**INFORMATION SUPPLIED:**
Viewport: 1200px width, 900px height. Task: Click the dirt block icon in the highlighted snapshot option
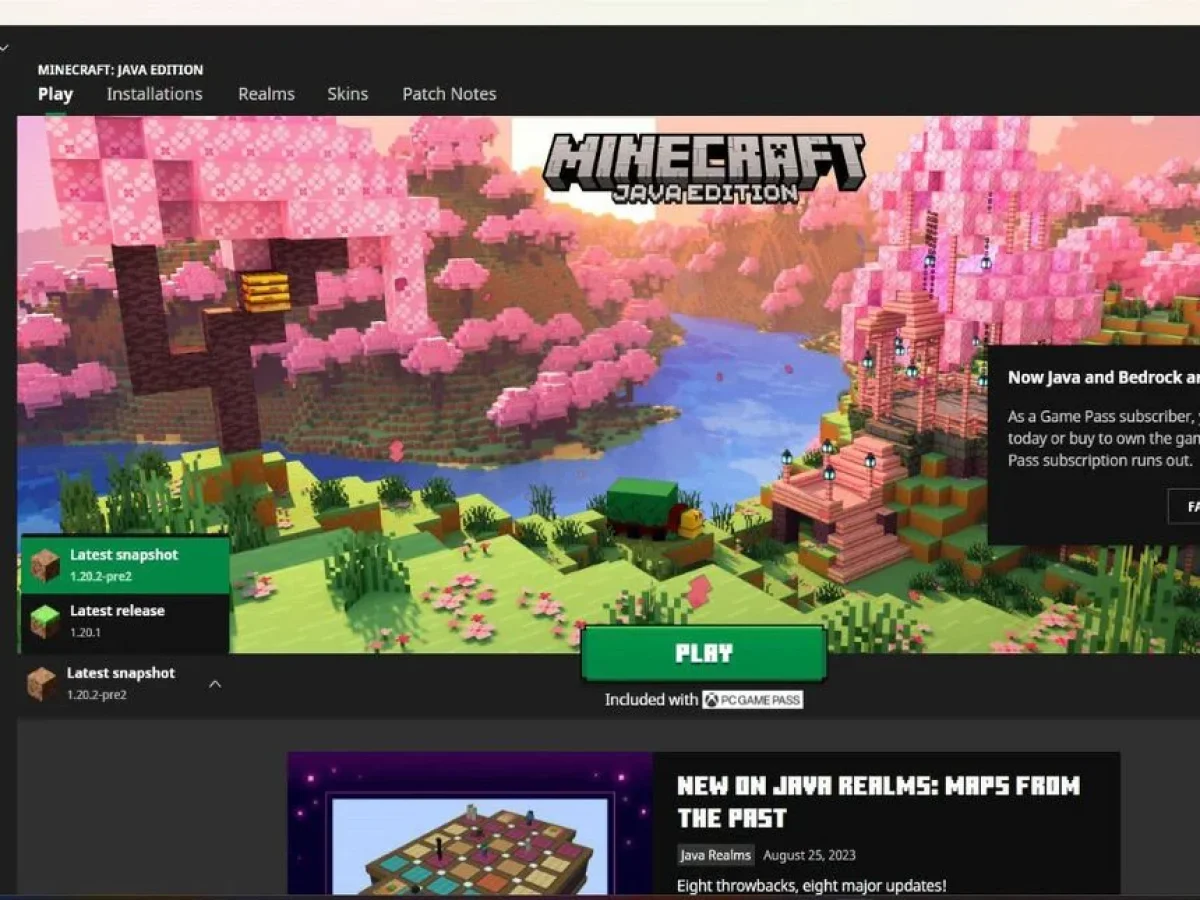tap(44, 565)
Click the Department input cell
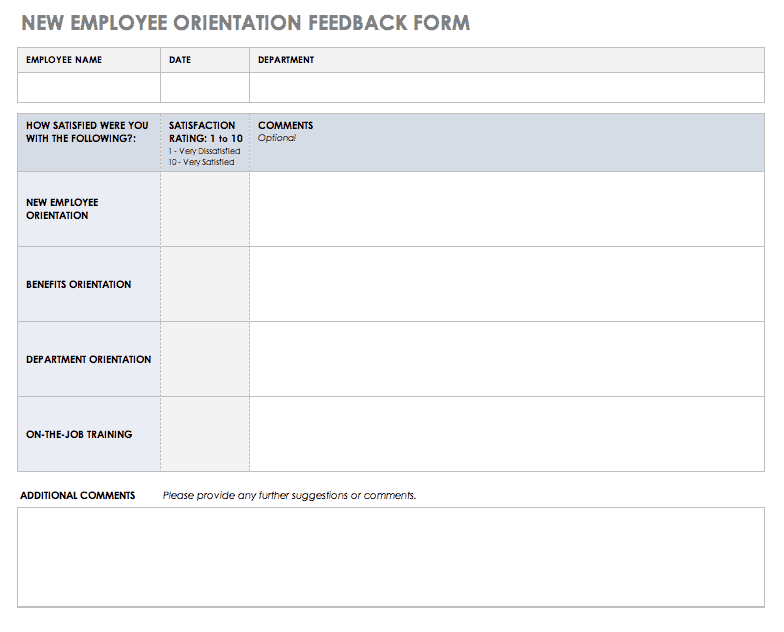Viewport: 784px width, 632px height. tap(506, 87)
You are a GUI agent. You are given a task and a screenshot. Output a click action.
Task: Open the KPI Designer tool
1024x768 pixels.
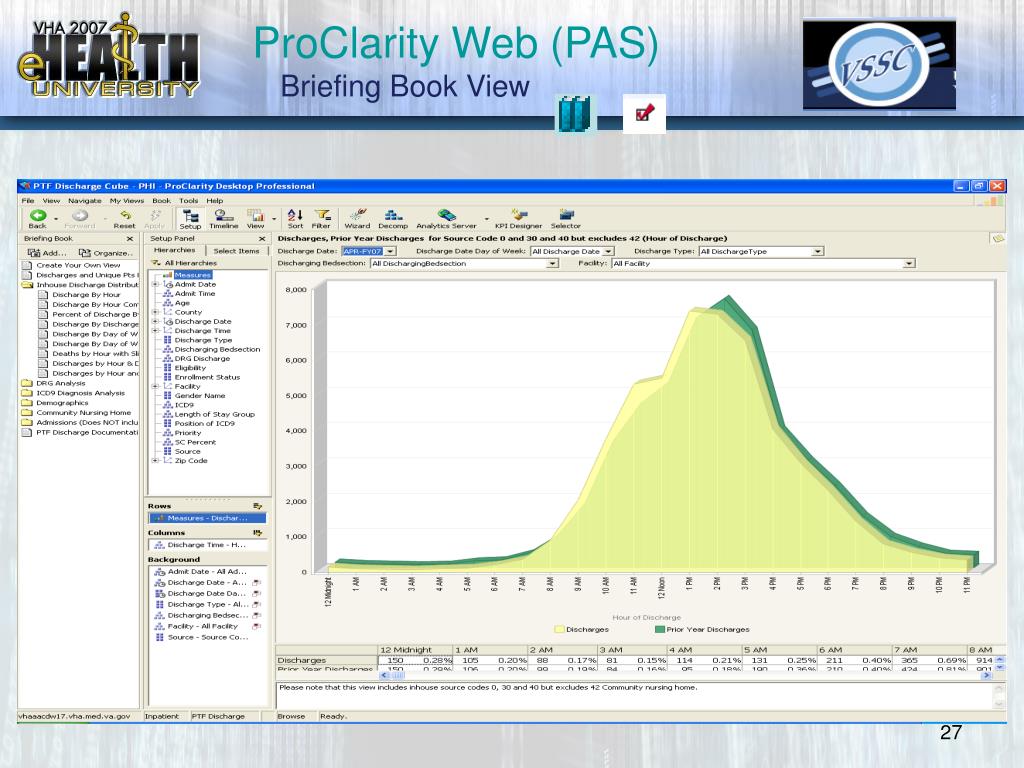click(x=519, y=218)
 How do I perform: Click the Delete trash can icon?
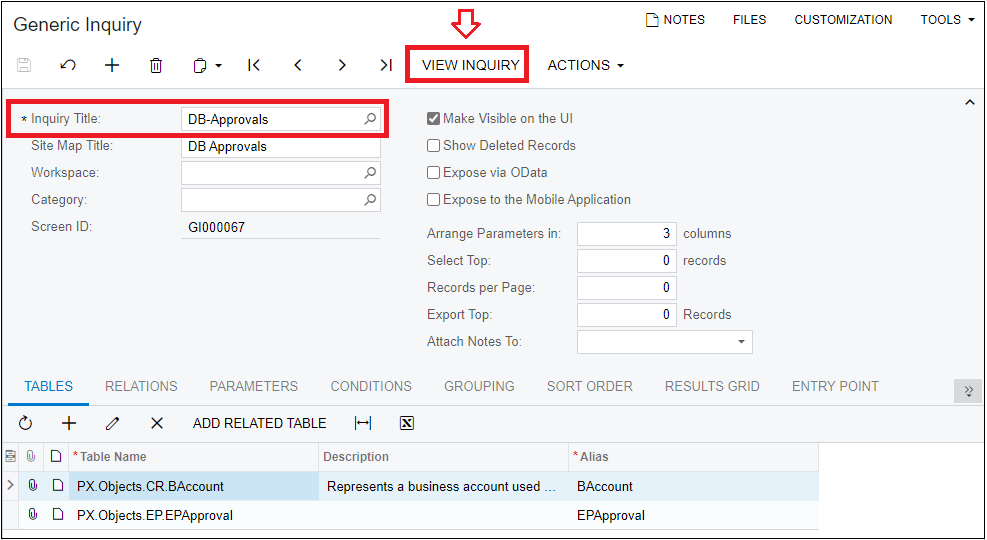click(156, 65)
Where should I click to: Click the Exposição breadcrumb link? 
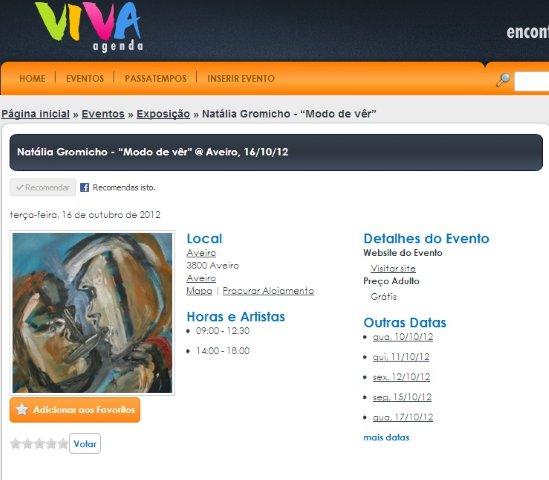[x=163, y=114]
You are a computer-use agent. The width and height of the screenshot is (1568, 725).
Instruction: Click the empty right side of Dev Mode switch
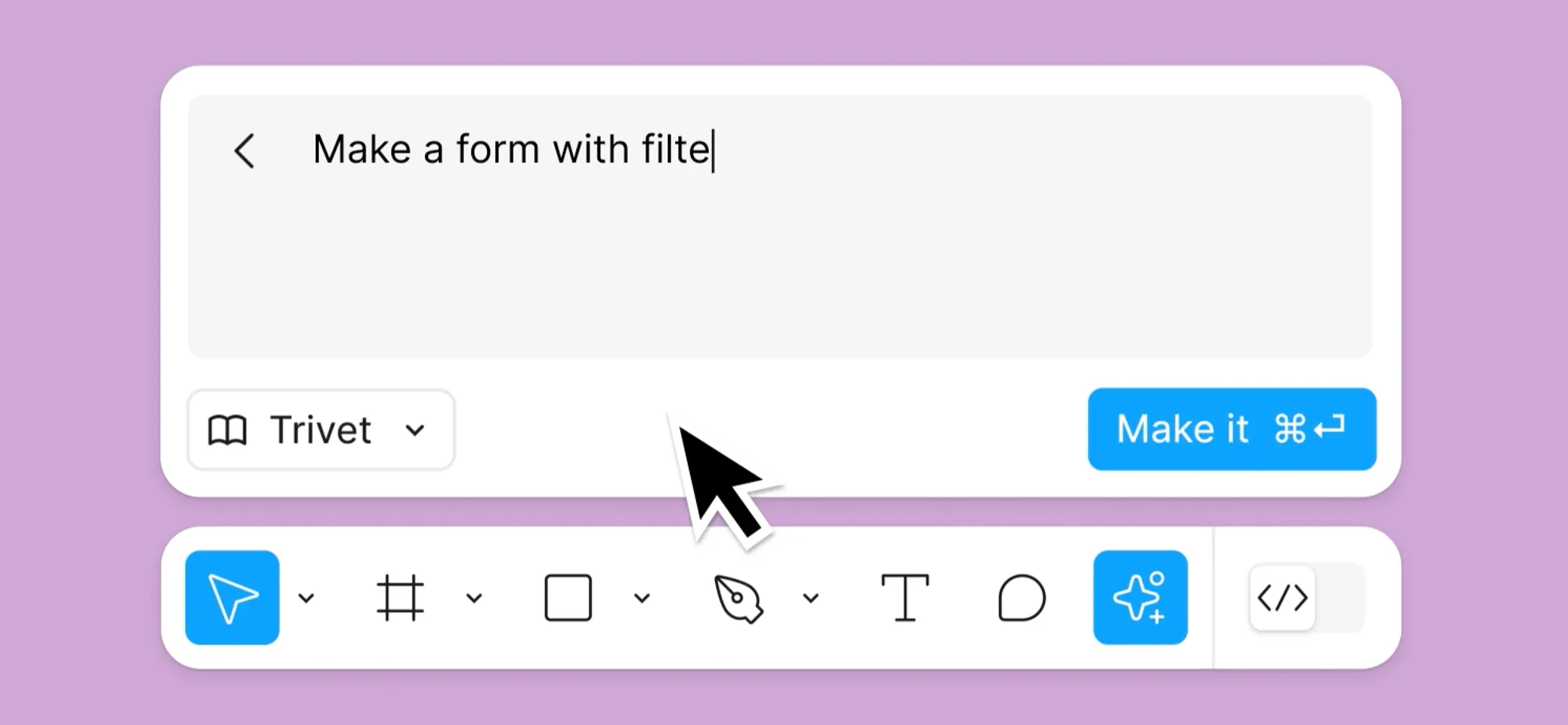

**WORK TO COMPLETE:** When you reach a picture in the records above, pass over it and transcribe the rest exactly.

**THE COMPLETED TASK:**
Viewport: 1200px width, 900px height. Task: Click the dirt block icon in the highlighted snapshot option
tap(44, 565)
Click the Department input cell
Viewport: 784px width, 632px height. tap(506, 87)
You are a GUI agent. You are given a task and a screenshot. Output a click action.
Task: Open the KPI Designer tool
1024x768 pixels.
click(x=519, y=218)
 How do I perform: Click the Delete trash can icon?
click(156, 65)
Where should I click to: Click the Exposição breadcrumb link? 
[x=163, y=114]
You are a computer-use agent. The width and height of the screenshot is (1568, 725).
Instruction: Click the empty right side of Dev Mode switch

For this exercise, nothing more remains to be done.